Zum Abstimmungsverhalten der FDP beim Bundestagsbeschluss zur Rehabilitierung von Wehrmachts-Deserteuren und homosexuellen NS-Opfern erklärt Alexander Wolter für den Bundessprecherinnenrat der BAG queer der PDS: Wir begrüßen die Entscheidung des Bundestages, der mit der Mehrheit von SPD, Grünen und PDS beschlossen hat, Deserteure der Nazi-Wehrmacht und homosexuelle NS-Opfer pauschal zu rehabilitieren.
Wir kritisieren aber nicht nur, dass die in der alten Bundesrepublik nach Nazi-Unrecht verurteilten Schwulen weiter vorbestraft bleiben, und sind auch nicht in erster Linie über die Gegenstimmen der CDU/CSU empört – es war zu erwarten, dass das Stoiber-Lager seinen Wurzeln treu bleibt.
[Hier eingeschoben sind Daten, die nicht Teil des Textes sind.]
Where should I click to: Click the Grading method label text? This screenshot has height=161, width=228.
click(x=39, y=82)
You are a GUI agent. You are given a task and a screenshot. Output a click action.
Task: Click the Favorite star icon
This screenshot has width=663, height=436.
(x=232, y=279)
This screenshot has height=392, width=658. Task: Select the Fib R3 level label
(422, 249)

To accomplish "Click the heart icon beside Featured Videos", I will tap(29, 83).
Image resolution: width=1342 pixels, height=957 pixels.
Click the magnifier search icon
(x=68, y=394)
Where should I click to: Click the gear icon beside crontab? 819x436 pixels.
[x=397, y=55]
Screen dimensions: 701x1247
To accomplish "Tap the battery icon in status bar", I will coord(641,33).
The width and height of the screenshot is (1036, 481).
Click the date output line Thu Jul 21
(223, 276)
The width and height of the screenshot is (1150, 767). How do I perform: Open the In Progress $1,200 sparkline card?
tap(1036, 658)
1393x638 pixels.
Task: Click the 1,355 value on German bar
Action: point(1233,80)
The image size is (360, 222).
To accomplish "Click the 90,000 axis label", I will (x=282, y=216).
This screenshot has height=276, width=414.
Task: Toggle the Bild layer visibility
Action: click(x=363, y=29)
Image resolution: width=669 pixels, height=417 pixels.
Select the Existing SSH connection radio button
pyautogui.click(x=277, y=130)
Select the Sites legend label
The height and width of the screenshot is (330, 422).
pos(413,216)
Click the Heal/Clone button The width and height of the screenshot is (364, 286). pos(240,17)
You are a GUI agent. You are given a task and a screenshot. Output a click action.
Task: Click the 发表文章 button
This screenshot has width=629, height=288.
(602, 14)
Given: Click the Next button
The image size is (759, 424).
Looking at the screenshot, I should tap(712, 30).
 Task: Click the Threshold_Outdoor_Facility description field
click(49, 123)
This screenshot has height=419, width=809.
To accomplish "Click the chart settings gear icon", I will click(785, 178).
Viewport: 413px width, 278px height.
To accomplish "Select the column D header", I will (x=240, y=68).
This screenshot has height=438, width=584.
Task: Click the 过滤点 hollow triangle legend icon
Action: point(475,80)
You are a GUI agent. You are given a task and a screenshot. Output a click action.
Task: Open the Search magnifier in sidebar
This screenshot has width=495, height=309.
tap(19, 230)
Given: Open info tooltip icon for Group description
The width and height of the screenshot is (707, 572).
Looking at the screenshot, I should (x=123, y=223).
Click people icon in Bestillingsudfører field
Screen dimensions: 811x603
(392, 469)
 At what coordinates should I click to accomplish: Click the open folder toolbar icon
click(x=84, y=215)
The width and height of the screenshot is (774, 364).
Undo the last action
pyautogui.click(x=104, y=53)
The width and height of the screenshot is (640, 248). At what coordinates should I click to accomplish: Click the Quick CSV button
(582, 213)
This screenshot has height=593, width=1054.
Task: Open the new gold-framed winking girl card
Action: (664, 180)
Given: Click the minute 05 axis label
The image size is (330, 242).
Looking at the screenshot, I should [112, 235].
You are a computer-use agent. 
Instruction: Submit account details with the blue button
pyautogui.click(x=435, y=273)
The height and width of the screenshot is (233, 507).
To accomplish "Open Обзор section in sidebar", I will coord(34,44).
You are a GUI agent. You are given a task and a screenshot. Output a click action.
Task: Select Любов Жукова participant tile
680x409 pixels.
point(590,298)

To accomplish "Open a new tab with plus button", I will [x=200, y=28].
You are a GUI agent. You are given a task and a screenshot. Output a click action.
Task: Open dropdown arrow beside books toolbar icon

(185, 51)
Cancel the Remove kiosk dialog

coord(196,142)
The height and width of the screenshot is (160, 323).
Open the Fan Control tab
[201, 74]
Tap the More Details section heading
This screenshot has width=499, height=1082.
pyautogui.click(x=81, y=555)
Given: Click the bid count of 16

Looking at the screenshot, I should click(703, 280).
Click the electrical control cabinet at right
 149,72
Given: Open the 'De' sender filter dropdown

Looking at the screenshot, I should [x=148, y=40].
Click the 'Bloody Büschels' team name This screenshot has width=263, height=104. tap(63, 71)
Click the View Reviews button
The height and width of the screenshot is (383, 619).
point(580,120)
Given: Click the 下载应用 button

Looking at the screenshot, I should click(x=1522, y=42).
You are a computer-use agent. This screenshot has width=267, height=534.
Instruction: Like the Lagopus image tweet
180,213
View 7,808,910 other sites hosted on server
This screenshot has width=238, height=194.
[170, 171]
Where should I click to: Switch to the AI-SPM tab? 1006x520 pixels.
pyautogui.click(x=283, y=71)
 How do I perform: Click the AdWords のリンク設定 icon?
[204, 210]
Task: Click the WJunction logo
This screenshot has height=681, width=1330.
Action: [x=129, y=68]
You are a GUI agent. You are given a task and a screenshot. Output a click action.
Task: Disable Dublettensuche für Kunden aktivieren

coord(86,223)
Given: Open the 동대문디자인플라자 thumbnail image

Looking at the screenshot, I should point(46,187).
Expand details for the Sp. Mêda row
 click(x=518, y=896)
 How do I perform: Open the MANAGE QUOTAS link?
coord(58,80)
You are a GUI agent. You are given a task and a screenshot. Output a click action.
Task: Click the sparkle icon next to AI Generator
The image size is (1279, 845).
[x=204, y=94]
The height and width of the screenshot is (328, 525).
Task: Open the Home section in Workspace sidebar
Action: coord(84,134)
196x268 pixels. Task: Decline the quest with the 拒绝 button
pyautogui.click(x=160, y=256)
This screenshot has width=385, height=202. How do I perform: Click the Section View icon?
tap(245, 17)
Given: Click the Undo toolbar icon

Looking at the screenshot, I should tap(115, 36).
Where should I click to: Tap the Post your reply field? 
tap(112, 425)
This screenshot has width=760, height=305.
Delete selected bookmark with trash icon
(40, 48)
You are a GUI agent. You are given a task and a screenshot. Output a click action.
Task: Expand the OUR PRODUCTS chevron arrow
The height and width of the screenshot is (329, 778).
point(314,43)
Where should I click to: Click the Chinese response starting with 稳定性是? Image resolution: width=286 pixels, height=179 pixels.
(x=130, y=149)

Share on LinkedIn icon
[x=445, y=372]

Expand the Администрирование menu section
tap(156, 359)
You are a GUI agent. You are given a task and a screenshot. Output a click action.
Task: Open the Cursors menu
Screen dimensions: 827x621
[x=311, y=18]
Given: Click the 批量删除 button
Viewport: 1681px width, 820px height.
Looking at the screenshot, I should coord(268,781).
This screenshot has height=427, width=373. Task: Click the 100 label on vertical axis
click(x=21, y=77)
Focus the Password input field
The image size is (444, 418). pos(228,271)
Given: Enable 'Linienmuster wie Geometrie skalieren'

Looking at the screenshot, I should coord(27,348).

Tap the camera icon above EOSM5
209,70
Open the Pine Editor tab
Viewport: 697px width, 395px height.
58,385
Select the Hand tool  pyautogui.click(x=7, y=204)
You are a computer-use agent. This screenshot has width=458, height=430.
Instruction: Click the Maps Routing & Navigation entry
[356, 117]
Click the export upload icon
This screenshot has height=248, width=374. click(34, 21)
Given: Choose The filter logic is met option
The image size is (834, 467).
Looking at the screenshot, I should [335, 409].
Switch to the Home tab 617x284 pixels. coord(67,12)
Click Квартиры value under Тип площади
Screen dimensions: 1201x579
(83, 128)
Bestürzend ist vielmehr das Outing des Kanzler-Wahlvereins von Container-Guido Westerwelle. Zeitgleich zu dem Versuch, sich mit antijüdischer Propaganda auf 18 Prozent hochzupöbeln, haben die Ex-Liberalen, die es in Hamburg schon mit Schill machen, im Bundestag den Opfern des Faschismus die Ehre versagt und damit wohl auch die Koalitionsfrage beantwortet:: zumindest homopolitisch sind sie im Bund mit Geis und Co.